Le Figaro a consulté une dizaine de contrats et documents relatifs à la maternité de substitution établis au Canada, aux États-Unis, en Ukraine, en Inde, au Cambodge et au Mexique :
Christian est une mère au foyer Américaine de 41 ans. Elle a trois enfants avec son époux et parle avec une pointe de tristesse et beaucoup d’affection de son «quatrième fils», Nathan, dont elle a été la mère porteuse. Comme certaines femmes, Christian a accepté de porter l’embryon de parents d’intention qui, d’après l’agence qui les a mis en contact, ne pouvaient mener une grossesse à terme. Séduite par les opérations de communication pro-GPA (gestation pour autrui) et animée par sa tristesse face à des proches stériles, elle a rejoint une agence en 2018. Son objectif était simple : aider des couples hétérosexuels qui ne pouvaient médicalement pas avoir d’enfants à devenir parents.
Grâce à un système semblable à celui d’une application de rencontre, l’agence l’a associée à un couple dont le profil correspondait, sur le papier, à ses attentes. Pourtant, rien ne s’est passé comme prévu. À peine inséminée, Christian souffre d’une hémorragie subchronique et doit rester alitée pendant toute la grossesse.

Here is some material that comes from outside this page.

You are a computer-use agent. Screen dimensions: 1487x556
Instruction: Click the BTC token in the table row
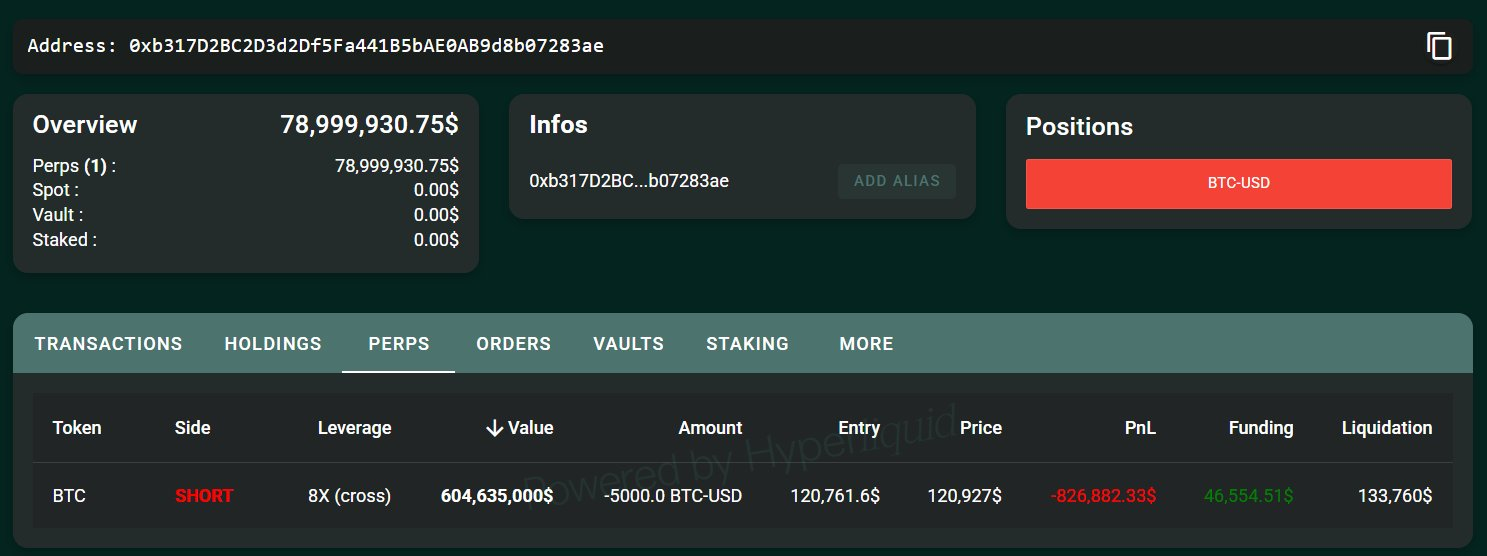pyautogui.click(x=69, y=495)
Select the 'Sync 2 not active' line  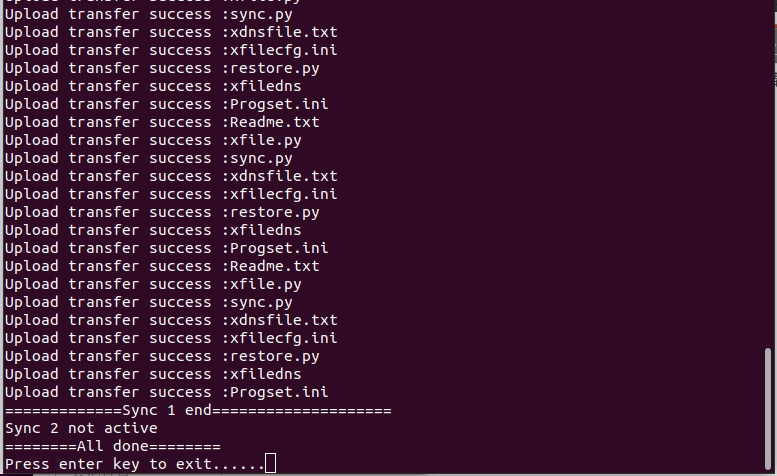(x=81, y=428)
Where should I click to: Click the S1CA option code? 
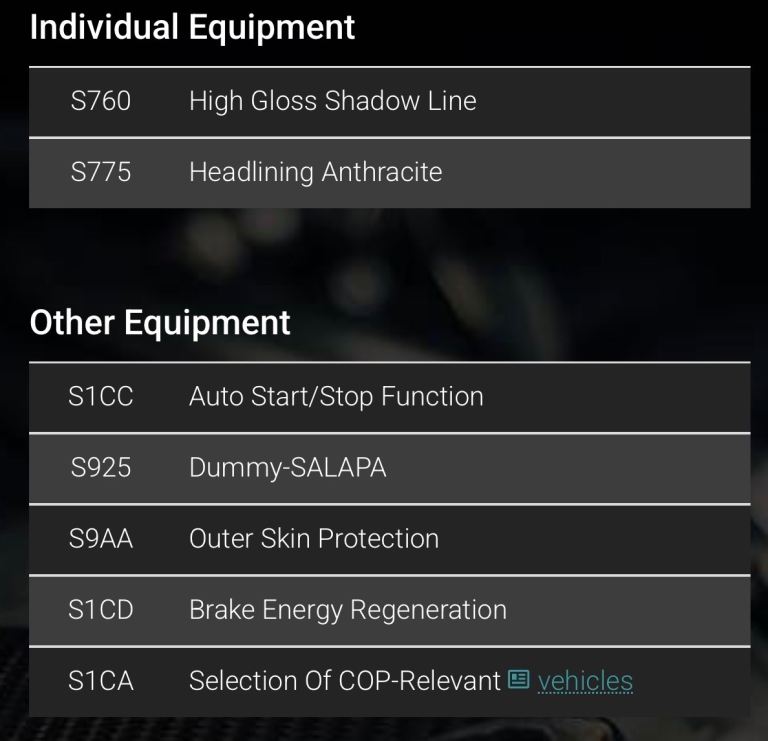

Elle est prise de violentes nausées, prend énormément de poids, est contrainte de subir des transfusions sanguines «car les médecins craignaient que je me vide de mon sang en accouchant».
Dans son contrat qu’elle a partagé au Figaro, plusieurs clauses interpellent : ses rapports sexuels ne pouvaient avoir lieu sans l’accord de son obstétricien ; elle devait suivre un régime alimentaire très strict ; elle n’avait aucune intimité pendant ses rendez-vous médicaux auxquels les acheteurs souhaitaient être toujours présents…
Le contrat de Christian n’est pas une exception, il est même la norme, puisqu’il a été signé dans un des pays où la GPA est la plus encadrée au monde.